The Red Garden - Page 58/83

“I don’t care. I’m in love,” Tessa remarked stubbornly. “Someday I’m going to get in a car and drive across the country to California and find him.”

“That’s far, honey,” Ava said wistfully. “By that time Jack Kerouac will be dead if he keeps living the way he does.”

“ ‘Tiger, tiger burning bright.’ ” Whenever Tessa wasn’t quoting Kerouac she was quoting Blake. Songs of Innocence and Experience was the next thing she tried to unload on Carla, also gone unread, although Carla had skimmed a few pages for appropriate quotes. Tessa told Carla that when she and Jack Kerouac had a child together, they would name it Blake, whether it was a boy or a girl. “It’s better to burn out beautifully when you’re young.”

Ava got a funny look on her face when she heard her daughter say that, as if she’d thought similarly once, and had lived that way, and was only now realizing the flaws in such a philosophy.

WHEN THE GIRLS went down to the Eel River, Tessa confided that even though her mother joked around, she’d been terribly wounded in love. They’d come to Blackwell to start a new life after the mess of the divorce. Frankly, there had been a few men since then, but it never worked out. Her mother always chose the wrong ones. Tessa hadn’t bothered to change out of her slip to go to the river. She’d merely added plastic flip-flops and a brimmed straw hat, and she looked like a fashion plate.

Tessa and Carla spent most of their days lying on beach towels, using baby oil to improve their tans, although Carla had fair and irritable skin that burned to a crisp. Carla would reveal juicy bits of gossip about everyone in town as they baked in the sun, adding a few invented details to make life in Blackwell more interesting. The girls who never included Carla were turned into sluts, kleptomaniacs, and runaways. It wasn’t payback, not really. They were more interesting that way. Carla’s brother, Johnny, who worked at the gas station and was known for speeding around town like a demon on his motorcycle and getting into fights at the Jack Straw Bar and Grill for no particular reason, became a haunted loner in the telling of his story. Carla presented him as a deep, moody young man à la Jack Kerouac, rather than a self-centered lout who insisted that Carla not speak to him when she ran into him because he didn’t want to be seen with her. At least when Carla spiced up the truth, she had something to say that held Tessa in thrall, even if it was a lie.

The homespun village lore about Blackwell was probably lies as well, invented by the town’s forefathers, but the stories seemed interesting to an out of towner. Carla told all the old tales she’d heard since she was a child. There were the museum bats coming to life, and the rumor that Johnny Appleseed had passed through town, and, perhaps most interesting, the little ghost girl who wandered along the banks of the Eel River. They called her the Apparition and said she was searching for her sister. Whoever spied her on a summer’s evening would be lucky in love. Tessa adored Blackwell and all its stories. She loved the countryside and declared the Eel River to be a state treasure, one of the wonders of Massachusetts. She wished Jack Kerouac could see it, how the sunlight glinted over the green water, how the cattails grew so tall. She said that when the weather got hotter in late summer they would swim the length of the river. Carla agreed even though after a lifetime in Blackwell she had never done more than wade in the shallows. She had a wicked fear of eels.

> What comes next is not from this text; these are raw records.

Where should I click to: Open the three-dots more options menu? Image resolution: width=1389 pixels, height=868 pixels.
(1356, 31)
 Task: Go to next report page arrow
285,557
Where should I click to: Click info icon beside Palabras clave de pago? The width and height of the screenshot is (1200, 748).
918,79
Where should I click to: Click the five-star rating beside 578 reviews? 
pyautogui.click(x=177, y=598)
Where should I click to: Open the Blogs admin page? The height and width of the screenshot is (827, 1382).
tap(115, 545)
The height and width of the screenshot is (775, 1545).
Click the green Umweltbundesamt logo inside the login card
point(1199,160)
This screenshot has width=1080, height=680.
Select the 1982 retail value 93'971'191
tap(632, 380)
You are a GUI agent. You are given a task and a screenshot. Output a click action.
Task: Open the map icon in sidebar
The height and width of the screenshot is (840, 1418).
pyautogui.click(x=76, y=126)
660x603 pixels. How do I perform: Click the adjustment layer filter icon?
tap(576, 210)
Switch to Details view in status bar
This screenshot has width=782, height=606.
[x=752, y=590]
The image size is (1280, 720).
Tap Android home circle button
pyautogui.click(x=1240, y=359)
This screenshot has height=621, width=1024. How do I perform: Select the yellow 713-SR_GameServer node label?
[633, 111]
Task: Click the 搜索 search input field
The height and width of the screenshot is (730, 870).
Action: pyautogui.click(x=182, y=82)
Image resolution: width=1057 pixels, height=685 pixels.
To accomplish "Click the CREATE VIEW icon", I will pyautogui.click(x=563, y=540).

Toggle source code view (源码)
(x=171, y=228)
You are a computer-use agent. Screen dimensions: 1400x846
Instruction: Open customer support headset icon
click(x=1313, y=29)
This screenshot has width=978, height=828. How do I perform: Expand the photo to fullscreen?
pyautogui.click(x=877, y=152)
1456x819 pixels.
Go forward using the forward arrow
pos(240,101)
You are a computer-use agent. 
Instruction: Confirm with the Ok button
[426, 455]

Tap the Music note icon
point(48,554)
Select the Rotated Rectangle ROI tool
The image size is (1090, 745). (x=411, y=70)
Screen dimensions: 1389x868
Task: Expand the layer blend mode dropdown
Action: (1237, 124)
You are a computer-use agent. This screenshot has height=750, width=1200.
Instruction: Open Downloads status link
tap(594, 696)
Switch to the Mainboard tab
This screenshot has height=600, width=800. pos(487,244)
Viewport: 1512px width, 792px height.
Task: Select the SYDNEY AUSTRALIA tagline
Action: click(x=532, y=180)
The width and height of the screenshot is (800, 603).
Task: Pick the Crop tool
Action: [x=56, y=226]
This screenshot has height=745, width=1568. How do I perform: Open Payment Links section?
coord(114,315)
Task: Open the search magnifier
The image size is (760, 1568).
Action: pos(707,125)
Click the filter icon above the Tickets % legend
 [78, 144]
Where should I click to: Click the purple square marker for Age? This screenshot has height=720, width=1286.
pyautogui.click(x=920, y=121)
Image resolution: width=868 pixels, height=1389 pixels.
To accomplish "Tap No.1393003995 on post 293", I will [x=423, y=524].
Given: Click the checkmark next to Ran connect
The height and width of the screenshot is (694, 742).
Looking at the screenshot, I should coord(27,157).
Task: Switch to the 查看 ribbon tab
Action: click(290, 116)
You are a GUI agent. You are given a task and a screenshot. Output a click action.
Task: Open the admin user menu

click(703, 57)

AFTER THE COOPERS had been in town for a while, rituals were slowly established for the girls: breakfast, then suntanning at the river, then back to the cottage for supper. Usually they had macaroni or hamburgers, comfort food, all delicious, but it was Ava’s desserts that were truly amazing. That first week she made one of her Seven Deadly Sins cakes—devil’s food for greed. Each night thereafter there was a large gooey piece for dessert. It was the kind of cake that could make you want things you hadn’t even known existed. It made you yearn for more, especially when the last piece of cake was shared and devoured. Too soon the twilight would begin to turn into darkness and it would be time for Carla to go. Tessa always walked her halfway home through the woods. There were fireflies glinting in the underbrush, and branches broke beneath their feet. The girls usually took to whispering. They made up stories about what had happened in these same woods in days gone by. They imagined the pioneer women who had traipsed through the snow, and the strong men who had planted all the apple trees in town. There was also a ghost said to haunt these woods as well, the sister of the river ghost. People said she’d left town in the middle of the night with her beloved, but had always yearned to come home for she knew that her little sister searched for her from beyond the grave. Locals swore that if you saw her, there’d be a journey in your future.